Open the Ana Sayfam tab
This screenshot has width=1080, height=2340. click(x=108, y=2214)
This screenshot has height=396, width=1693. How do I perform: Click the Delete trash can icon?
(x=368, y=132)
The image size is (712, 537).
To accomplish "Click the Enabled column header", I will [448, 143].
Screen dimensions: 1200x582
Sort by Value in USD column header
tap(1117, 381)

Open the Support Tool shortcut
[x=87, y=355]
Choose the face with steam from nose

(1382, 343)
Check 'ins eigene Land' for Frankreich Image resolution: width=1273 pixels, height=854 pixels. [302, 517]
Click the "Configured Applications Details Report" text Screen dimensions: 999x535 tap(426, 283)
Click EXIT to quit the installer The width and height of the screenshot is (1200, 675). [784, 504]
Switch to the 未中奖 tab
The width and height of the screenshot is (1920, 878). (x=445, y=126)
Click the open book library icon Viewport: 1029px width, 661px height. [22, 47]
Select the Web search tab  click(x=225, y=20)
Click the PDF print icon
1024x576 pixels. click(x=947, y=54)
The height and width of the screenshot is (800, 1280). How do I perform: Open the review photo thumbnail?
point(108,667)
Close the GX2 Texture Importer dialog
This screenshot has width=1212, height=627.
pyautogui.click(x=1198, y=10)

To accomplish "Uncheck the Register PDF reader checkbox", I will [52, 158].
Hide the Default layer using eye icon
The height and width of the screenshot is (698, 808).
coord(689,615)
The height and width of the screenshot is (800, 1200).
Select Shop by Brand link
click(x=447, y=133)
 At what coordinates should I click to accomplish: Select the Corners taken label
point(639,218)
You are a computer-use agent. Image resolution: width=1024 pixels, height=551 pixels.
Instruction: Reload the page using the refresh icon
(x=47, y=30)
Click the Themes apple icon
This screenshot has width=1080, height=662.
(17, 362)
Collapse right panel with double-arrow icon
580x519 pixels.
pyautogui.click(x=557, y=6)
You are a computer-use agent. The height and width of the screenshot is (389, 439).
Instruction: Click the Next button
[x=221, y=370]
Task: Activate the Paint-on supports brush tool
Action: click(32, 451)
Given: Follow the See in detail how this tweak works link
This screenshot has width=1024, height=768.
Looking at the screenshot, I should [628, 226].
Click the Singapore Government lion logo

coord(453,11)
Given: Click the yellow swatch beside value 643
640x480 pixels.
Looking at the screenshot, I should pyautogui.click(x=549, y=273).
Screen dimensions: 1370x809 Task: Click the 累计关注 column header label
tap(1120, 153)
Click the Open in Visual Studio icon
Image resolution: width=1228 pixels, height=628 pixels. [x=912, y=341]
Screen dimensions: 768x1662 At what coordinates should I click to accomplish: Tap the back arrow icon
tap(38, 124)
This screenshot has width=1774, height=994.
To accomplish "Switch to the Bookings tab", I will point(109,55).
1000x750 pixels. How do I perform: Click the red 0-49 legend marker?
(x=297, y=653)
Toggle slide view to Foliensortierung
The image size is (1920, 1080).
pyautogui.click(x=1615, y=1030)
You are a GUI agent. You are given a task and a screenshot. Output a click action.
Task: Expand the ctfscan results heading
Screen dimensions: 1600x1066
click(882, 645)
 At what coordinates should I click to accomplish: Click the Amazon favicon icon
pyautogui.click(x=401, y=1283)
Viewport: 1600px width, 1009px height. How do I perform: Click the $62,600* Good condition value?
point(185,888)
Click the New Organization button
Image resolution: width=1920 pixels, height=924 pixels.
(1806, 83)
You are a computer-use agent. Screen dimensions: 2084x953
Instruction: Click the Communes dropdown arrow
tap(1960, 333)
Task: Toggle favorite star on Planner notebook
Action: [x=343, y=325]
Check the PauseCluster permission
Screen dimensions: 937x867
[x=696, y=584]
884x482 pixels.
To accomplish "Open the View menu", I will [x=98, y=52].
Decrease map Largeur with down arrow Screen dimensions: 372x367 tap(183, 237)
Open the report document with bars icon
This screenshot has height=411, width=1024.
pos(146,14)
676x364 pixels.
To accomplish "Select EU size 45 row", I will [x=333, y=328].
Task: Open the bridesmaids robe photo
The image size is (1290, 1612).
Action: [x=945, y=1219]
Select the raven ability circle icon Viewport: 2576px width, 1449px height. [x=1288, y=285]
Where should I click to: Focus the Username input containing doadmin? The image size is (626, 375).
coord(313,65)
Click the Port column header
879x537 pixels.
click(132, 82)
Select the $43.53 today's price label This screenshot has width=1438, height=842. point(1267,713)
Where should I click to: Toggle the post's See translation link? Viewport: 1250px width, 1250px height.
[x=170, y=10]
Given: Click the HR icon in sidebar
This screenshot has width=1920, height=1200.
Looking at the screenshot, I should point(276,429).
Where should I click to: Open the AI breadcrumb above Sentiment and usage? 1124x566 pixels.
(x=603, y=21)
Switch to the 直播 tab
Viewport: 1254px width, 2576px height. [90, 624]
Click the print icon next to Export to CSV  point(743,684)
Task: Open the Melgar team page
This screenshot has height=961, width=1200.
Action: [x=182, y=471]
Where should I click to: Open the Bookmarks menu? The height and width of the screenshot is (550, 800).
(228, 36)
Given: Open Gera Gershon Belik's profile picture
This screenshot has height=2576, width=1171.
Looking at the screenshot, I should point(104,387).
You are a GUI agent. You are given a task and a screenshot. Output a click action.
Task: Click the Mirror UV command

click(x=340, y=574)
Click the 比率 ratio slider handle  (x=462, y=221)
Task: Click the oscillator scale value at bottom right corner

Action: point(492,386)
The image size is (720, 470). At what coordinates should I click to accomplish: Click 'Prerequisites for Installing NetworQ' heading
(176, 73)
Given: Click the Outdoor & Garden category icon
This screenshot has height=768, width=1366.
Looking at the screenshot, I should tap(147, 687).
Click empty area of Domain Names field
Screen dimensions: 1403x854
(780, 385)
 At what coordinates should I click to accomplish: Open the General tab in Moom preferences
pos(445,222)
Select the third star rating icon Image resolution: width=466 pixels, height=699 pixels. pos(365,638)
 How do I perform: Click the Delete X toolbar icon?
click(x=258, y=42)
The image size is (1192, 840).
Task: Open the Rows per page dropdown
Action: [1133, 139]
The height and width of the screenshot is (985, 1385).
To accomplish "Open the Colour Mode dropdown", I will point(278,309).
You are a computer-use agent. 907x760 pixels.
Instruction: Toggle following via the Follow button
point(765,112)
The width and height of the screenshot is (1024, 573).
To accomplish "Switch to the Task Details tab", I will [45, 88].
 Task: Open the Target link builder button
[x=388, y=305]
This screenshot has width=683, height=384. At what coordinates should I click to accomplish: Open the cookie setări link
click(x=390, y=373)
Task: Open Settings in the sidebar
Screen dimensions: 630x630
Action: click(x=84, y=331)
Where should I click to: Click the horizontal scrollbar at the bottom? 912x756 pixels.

☆ ☆ ☆ ☆ ☆ ☆ ☆

** How to complete this task **
Set down each line of the data precisely as it appears above.

** Output for this task **
Open the Ana Sayfam tab
This screenshot has width=1080, height=2340. click(x=108, y=2214)
This screenshot has height=396, width=1693. How do I perform: Click the Delete trash can icon?
(x=368, y=132)
The image size is (712, 537).
To accomplish "Click the Enabled column header", I will [448, 143].
Screen dimensions: 1200x582
Sort by Value in USD column header
tap(1117, 381)

Open the Support Tool shortcut
[x=87, y=355]
Choose the face with steam from nose

(1382, 343)
Check 'ins eigene Land' for Frankreich Image resolution: width=1273 pixels, height=854 pixels. [302, 517]
Click the "Configured Applications Details Report" text Screen dimensions: 999x535 tap(426, 283)
Click EXIT to quit the installer The width and height of the screenshot is (1200, 675). [784, 504]
Switch to the 未中奖 tab
The width and height of the screenshot is (1920, 878). (x=445, y=126)
Click the open book library icon Viewport: 1029px width, 661px height. [22, 47]
Select the Web search tab  click(x=225, y=20)
Click the PDF print icon
1024x576 pixels. click(x=947, y=54)
The height and width of the screenshot is (800, 1280). How do I perform: Open the review photo thumbnail?
point(108,667)
Close the GX2 Texture Importer dialog
This screenshot has width=1212, height=627.
pyautogui.click(x=1198, y=10)

To accomplish "Uncheck the Register PDF reader checkbox", I will [52, 158].
Hide the Default layer using eye icon
The height and width of the screenshot is (698, 808).
coord(689,615)
The height and width of the screenshot is (800, 1200).
Select Shop by Brand link
click(x=447, y=133)
 At what coordinates should I click to accomplish: Select the Corners taken label
point(639,218)
You are a computer-use agent. Image resolution: width=1024 pixels, height=551 pixels.
Instruction: Reload the page using the refresh icon
(x=47, y=30)
Click the Themes apple icon
This screenshot has width=1080, height=662.
(17, 362)
Collapse right panel with double-arrow icon
580x519 pixels.
pyautogui.click(x=557, y=6)
You are a computer-use agent. The height and width of the screenshot is (389, 439).
Instruction: Click the Next button
[x=221, y=370]
Task: Activate the Paint-on supports brush tool
Action: click(32, 451)
Given: Follow the See in detail how this tweak works link
This screenshot has width=1024, height=768.
Looking at the screenshot, I should [628, 226].
Click the Singapore Government lion logo

coord(453,11)
Given: Click the yellow swatch beside value 643
640x480 pixels.
Looking at the screenshot, I should pyautogui.click(x=549, y=273).
Screen dimensions: 1370x809 Task: Click the 累计关注 column header label
tap(1120, 153)
Click the Open in Visual Studio icon
Image resolution: width=1228 pixels, height=628 pixels. [x=912, y=341]
Screen dimensions: 768x1662 At what coordinates should I click to accomplish: Tap the back arrow icon
tap(38, 124)
This screenshot has width=1774, height=994.
To accomplish "Switch to the Bookings tab", I will point(109,55).
1000x750 pixels. How do I perform: Click the red 0-49 legend marker?
(x=297, y=653)
Toggle slide view to Foliensortierung
The image size is (1920, 1080).
pyautogui.click(x=1615, y=1030)
You are a GUI agent. You are given a task and a screenshot. Output a click action.
Task: Expand the ctfscan results heading
Screen dimensions: 1600x1066
click(882, 645)
 At what coordinates should I click to accomplish: Click the Amazon favicon icon
pyautogui.click(x=401, y=1283)
Viewport: 1600px width, 1009px height. How do I perform: Click the $62,600* Good condition value?
point(185,888)
Click the New Organization button
Image resolution: width=1920 pixels, height=924 pixels.
(1806, 83)
You are a computer-use agent. Screen dimensions: 2084x953
Instruction: Click the Communes dropdown arrow
tap(1960, 333)
Task: Toggle favorite star on Planner notebook
Action: [x=343, y=325]
Check the PauseCluster permission
Screen dimensions: 937x867
[x=696, y=584]
884x482 pixels.
To accomplish "Open the View menu", I will [x=98, y=52].
Decrease map Largeur with down arrow Screen dimensions: 372x367 tap(183, 237)
Open the report document with bars icon
This screenshot has height=411, width=1024.
pos(146,14)
676x364 pixels.
To accomplish "Select EU size 45 row", I will [x=333, y=328].
Task: Open the bridesmaids robe photo
The image size is (1290, 1612).
Action: [x=945, y=1219]
Select the raven ability circle icon Viewport: 2576px width, 1449px height. [x=1288, y=285]
Where should I click to: Focus the Username input containing doadmin? The image size is (626, 375).
coord(313,65)
Click the Port column header
879x537 pixels.
click(132, 82)
Select the $43.53 today's price label This screenshot has width=1438, height=842. point(1267,713)
Where should I click to: Toggle the post's See translation link? Viewport: 1250px width, 1250px height.
[x=170, y=10]
Given: Click the HR icon in sidebar
This screenshot has width=1920, height=1200.
Looking at the screenshot, I should point(276,429).
Where should I click to: Open the AI breadcrumb above Sentiment and usage? 1124x566 pixels.
(x=603, y=21)
Switch to the 直播 tab
Viewport: 1254px width, 2576px height. [90, 624]
Click the print icon next to Export to CSV  point(743,684)
Task: Open the Melgar team page
This screenshot has height=961, width=1200.
Action: [x=182, y=471]
Where should I click to: Open the Bookmarks menu? The height and width of the screenshot is (550, 800).
(228, 36)
Given: Open Gera Gershon Belik's profile picture
This screenshot has height=2576, width=1171.
Looking at the screenshot, I should point(104,387).
You are a GUI agent. You are given a task and a screenshot. Output a click action.
Task: Click the Mirror UV command

click(x=340, y=574)
Click the 比率 ratio slider handle  (x=462, y=221)
Task: Click the oscillator scale value at bottom right corner

Action: point(492,386)
The image size is (720, 470). At what coordinates should I click to accomplish: Click 'Prerequisites for Installing NetworQ' heading
(176, 73)
Given: Click the Outdoor & Garden category icon
This screenshot has height=768, width=1366.
Looking at the screenshot, I should tap(147, 687).
Click empty area of Domain Names field
Screen dimensions: 1403x854
(780, 385)
 At what coordinates should I click to accomplish: Open the General tab in Moom preferences
pos(445,222)
Select the third star rating icon Image resolution: width=466 pixels, height=699 pixels. pos(365,638)
 How do I perform: Click the Delete X toolbar icon?
click(x=258, y=42)
The image size is (1192, 840).
Task: Open the Rows per page dropdown
Action: [1133, 139]
The height and width of the screenshot is (985, 1385).
To accomplish "Open the Colour Mode dropdown", I will point(278,309).
You are a computer-use agent. 907x760 pixels.
Instruction: Toggle following via the Follow button
point(765,112)
The width and height of the screenshot is (1024, 573).
To accomplish "Switch to the Task Details tab", I will [45, 88].
 Task: Open the Target link builder button
[x=388, y=305]
This screenshot has width=683, height=384. At what coordinates should I click to accomplish: Open the cookie setări link
click(x=390, y=373)
Task: Open Settings in the sidebar
Screen dimensions: 630x630
Action: click(x=84, y=331)
Where should I click to: Click the horizontal scrollbar at the bottom? 912x756 pixels.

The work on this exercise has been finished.